Items from a data source:

_ _ _ _ _

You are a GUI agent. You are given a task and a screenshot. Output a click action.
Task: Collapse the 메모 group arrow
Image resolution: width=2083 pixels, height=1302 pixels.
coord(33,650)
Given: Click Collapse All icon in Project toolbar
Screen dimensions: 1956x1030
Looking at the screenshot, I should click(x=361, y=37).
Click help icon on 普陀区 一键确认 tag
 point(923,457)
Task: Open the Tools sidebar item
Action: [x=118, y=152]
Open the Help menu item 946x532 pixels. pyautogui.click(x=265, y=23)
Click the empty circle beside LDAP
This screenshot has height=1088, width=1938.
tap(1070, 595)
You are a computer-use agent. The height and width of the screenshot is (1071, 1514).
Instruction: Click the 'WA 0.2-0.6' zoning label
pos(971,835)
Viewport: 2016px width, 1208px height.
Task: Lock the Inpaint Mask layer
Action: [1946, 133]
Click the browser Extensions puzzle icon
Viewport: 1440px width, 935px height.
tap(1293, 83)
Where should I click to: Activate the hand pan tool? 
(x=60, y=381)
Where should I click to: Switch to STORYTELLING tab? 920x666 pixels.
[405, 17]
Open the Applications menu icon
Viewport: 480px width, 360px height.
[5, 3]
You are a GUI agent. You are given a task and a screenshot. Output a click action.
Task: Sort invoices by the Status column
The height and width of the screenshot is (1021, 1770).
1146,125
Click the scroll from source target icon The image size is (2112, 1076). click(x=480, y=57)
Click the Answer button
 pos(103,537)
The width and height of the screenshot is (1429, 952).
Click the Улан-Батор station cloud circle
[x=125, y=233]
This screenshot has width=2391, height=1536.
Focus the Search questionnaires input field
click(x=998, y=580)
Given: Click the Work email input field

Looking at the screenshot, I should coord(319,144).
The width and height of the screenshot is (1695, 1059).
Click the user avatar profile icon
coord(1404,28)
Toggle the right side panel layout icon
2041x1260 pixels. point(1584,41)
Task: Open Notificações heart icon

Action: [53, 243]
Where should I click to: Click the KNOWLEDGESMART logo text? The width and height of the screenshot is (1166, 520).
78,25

_ _ _ _ _

■ **WHAT YOU SHOULD DO**:
Set down exactly, and only, the lines of the data above from the line containing "Where should I click to: Activate" through the last one.

■ **RESULT OF THIS EXERCISE**:
Where should I click to: Activate the hand pan tool? 
(x=60, y=381)
Where should I click to: Switch to STORYTELLING tab? 920x666 pixels.
[405, 17]
Open the Applications menu icon
Viewport: 480px width, 360px height.
[5, 3]
You are a GUI agent. You are given a task and a screenshot. Output a click action.
Task: Sort invoices by the Status column
The height and width of the screenshot is (1021, 1770).
1146,125
Click the scroll from source target icon The image size is (2112, 1076). click(x=480, y=57)
Click the Answer button
 pos(103,537)
The width and height of the screenshot is (1429, 952).
Click the Улан-Батор station cloud circle
[x=125, y=233]
This screenshot has width=2391, height=1536.
Focus the Search questionnaires input field
click(x=998, y=580)
Given: Click the Work email input field

Looking at the screenshot, I should coord(319,144).
The width and height of the screenshot is (1695, 1059).
Click the user avatar profile icon
coord(1404,28)
Toggle the right side panel layout icon
2041x1260 pixels. point(1584,41)
Task: Open Notificações heart icon

Action: [53, 243]
Where should I click to: Click the KNOWLEDGESMART logo text? The width and height of the screenshot is (1166, 520).
78,25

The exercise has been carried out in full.